▶ **PROBLEM TO SOLVE**
Where the records below reach the line containing "Viewport: 1388px width, 868px height.", start transcribing, and end with the line containing "This screenshot has height=996, width=1051.", exactly and with nothing else added.

DATA TO PROCESS Start Marker

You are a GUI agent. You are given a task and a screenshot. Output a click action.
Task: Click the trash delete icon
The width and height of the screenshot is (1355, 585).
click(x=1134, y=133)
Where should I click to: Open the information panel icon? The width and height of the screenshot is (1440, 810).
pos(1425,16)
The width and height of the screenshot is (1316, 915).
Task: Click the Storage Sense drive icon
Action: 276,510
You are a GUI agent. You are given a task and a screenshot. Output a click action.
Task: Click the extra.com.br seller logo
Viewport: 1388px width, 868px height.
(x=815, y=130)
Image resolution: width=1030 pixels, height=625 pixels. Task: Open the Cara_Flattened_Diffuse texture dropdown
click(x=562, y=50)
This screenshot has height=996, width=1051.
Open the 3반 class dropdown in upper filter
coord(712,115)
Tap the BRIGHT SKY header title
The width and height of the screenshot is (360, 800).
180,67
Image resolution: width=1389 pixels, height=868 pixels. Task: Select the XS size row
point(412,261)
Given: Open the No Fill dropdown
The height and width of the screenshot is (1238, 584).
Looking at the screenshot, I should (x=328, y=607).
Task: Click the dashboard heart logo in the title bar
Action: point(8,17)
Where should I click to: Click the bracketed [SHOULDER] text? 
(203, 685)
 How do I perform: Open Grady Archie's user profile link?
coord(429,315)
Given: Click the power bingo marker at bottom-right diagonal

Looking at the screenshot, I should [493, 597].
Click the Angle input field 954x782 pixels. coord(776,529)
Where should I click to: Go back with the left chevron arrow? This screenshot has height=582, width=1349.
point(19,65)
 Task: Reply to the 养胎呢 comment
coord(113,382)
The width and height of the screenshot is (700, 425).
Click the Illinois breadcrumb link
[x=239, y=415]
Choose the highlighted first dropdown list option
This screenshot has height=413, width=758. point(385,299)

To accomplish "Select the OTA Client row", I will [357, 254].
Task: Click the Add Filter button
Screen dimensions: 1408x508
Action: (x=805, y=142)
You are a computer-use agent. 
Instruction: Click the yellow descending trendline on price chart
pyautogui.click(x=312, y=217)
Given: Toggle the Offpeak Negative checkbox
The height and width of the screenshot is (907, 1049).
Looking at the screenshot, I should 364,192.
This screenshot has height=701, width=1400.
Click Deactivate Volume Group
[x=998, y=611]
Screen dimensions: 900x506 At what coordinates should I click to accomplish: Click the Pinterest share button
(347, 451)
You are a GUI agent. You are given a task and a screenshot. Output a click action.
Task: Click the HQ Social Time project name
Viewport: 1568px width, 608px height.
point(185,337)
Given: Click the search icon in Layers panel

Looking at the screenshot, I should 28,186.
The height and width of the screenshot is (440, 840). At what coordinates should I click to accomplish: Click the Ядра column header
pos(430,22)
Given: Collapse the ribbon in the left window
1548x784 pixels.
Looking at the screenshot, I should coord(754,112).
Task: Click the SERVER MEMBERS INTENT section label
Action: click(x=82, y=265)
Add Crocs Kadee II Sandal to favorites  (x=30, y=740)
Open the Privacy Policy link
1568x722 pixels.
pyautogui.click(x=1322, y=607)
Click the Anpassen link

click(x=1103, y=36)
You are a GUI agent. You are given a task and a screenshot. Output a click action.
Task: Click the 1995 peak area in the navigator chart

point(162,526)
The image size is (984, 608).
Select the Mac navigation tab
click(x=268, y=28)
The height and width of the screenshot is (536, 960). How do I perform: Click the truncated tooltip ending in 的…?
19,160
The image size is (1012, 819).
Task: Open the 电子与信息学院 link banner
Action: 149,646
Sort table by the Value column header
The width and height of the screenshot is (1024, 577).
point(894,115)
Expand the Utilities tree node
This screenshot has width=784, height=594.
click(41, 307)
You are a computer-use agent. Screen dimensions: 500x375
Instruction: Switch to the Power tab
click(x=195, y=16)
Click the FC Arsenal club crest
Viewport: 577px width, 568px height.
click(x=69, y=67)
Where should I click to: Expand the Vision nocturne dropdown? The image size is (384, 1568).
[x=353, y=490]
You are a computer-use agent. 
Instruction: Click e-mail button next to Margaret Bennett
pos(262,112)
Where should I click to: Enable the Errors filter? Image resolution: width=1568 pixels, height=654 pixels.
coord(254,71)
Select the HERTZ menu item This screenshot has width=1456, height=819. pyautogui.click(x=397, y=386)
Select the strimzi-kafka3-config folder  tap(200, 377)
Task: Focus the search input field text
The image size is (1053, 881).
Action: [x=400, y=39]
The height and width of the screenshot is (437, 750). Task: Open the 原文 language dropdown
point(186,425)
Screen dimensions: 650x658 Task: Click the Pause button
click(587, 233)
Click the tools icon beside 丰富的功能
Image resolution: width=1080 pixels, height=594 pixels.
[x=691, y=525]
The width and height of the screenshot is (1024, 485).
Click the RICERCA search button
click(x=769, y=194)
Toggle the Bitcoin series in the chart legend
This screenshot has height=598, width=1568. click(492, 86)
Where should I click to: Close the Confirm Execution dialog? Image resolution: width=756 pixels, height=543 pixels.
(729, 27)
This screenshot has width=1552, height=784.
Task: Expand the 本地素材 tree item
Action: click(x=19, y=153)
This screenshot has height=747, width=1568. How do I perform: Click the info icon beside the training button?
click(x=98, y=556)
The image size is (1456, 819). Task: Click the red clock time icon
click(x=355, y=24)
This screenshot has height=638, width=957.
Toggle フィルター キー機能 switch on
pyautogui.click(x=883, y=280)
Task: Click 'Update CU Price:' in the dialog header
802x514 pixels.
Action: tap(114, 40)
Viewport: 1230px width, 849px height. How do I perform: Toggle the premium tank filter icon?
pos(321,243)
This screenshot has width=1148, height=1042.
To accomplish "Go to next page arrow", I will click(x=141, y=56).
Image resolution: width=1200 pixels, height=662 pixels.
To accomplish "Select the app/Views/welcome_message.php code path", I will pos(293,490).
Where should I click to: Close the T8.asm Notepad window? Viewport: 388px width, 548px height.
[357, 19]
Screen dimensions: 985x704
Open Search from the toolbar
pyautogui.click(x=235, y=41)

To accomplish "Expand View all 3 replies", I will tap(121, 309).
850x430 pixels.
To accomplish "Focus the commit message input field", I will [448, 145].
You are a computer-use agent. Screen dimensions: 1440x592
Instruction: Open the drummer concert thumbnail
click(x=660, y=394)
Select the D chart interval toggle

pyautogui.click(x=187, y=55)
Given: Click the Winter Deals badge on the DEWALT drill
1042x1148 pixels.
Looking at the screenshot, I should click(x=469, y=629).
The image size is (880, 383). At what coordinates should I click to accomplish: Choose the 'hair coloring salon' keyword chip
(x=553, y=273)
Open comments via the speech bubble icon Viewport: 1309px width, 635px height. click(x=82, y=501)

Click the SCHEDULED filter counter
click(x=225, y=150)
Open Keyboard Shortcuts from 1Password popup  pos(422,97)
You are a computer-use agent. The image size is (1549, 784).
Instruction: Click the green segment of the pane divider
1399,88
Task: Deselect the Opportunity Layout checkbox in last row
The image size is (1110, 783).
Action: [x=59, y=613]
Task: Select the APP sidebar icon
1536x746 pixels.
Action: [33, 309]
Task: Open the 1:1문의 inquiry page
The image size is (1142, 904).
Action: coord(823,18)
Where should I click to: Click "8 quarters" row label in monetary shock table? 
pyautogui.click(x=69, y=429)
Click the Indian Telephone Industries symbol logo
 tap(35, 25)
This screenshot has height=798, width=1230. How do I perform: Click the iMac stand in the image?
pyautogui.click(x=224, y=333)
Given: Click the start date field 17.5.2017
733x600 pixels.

DATA TO PROCESS End Marker

▶ **EXERCISE RESPONSE**
Viewport: 1388px width, 868px height.
(x=815, y=130)
Image resolution: width=1030 pixels, height=625 pixels. Task: Open the Cara_Flattened_Diffuse texture dropdown
click(x=562, y=50)
This screenshot has height=996, width=1051.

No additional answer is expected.